What the task asks: Output the records from the line containing "Task: Click the score marker pin on chart" through the end of the records, inclusive, as a two-column CSV with headers instruction and action and one row per record. Put each value in a single quoted field with line breaks replaced by spaces, and omit the pictures.

Dataset rows:

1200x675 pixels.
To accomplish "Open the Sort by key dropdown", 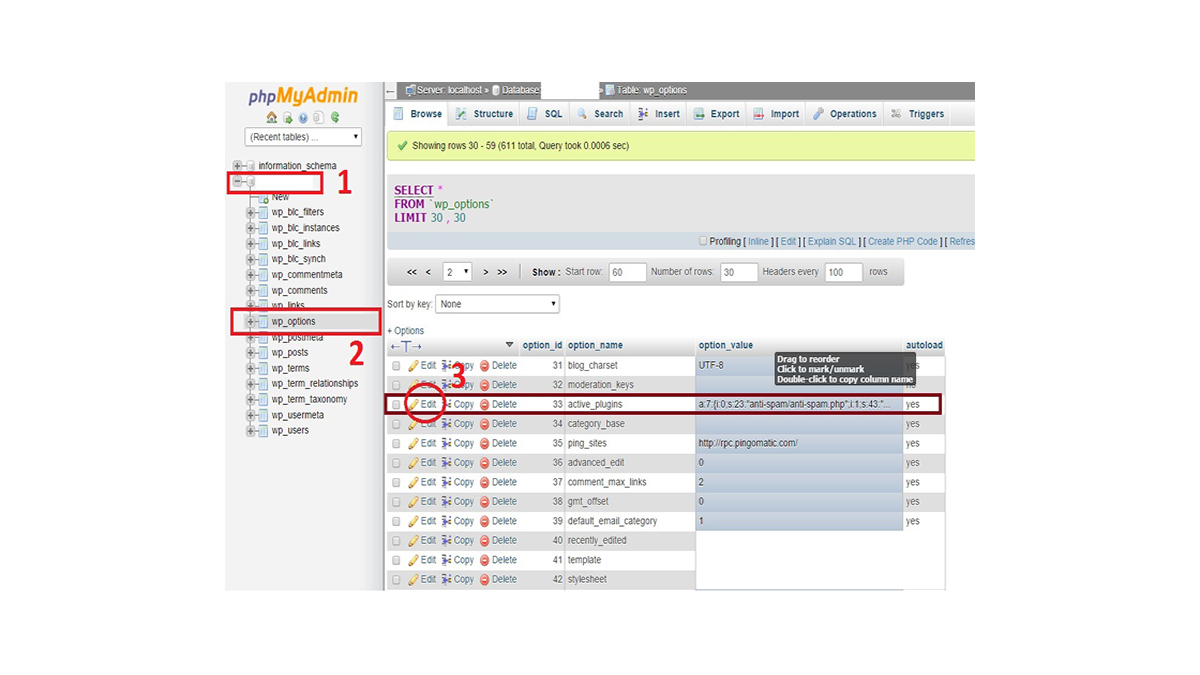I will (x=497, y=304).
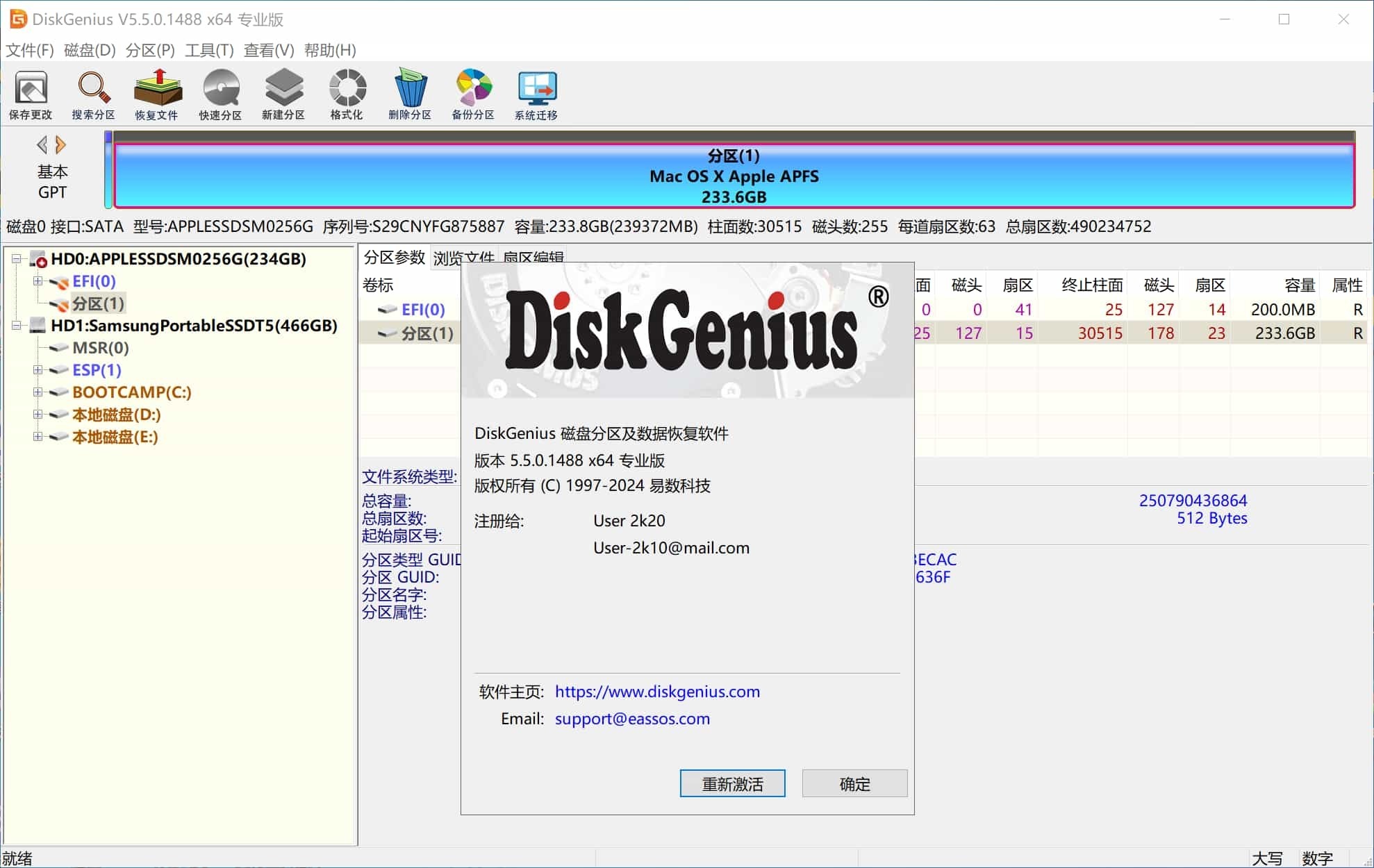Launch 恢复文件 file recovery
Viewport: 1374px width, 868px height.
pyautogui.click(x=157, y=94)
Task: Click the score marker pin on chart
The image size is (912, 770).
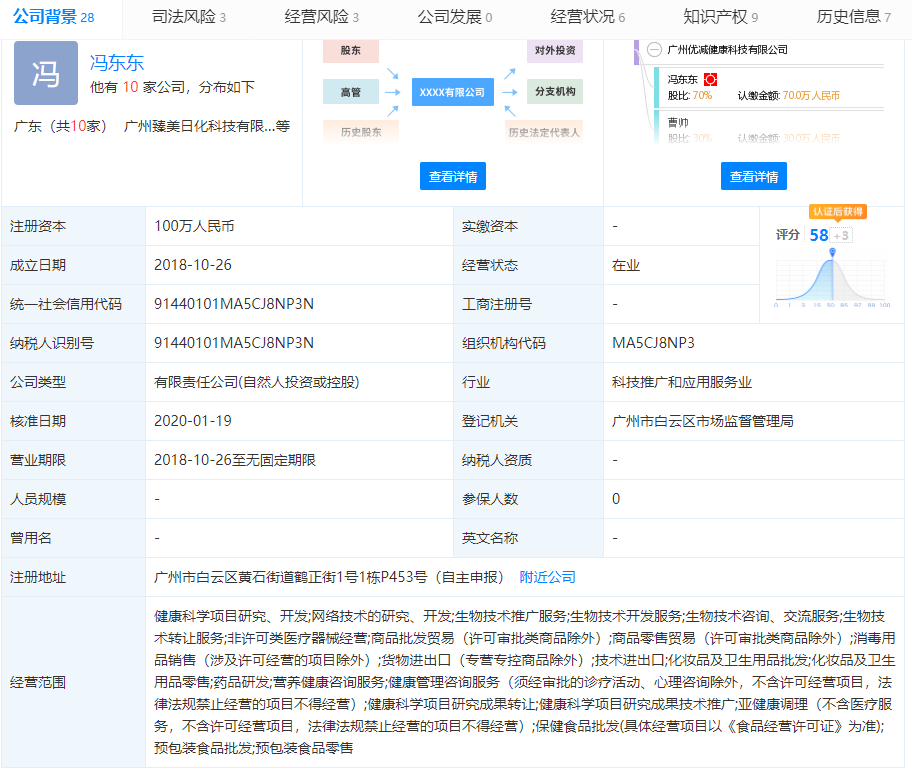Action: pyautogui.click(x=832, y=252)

Written answer:
instruction,action
"Task: Click the score marker pin on chart The image size is (912, 770).","Action: pyautogui.click(x=832, y=252)"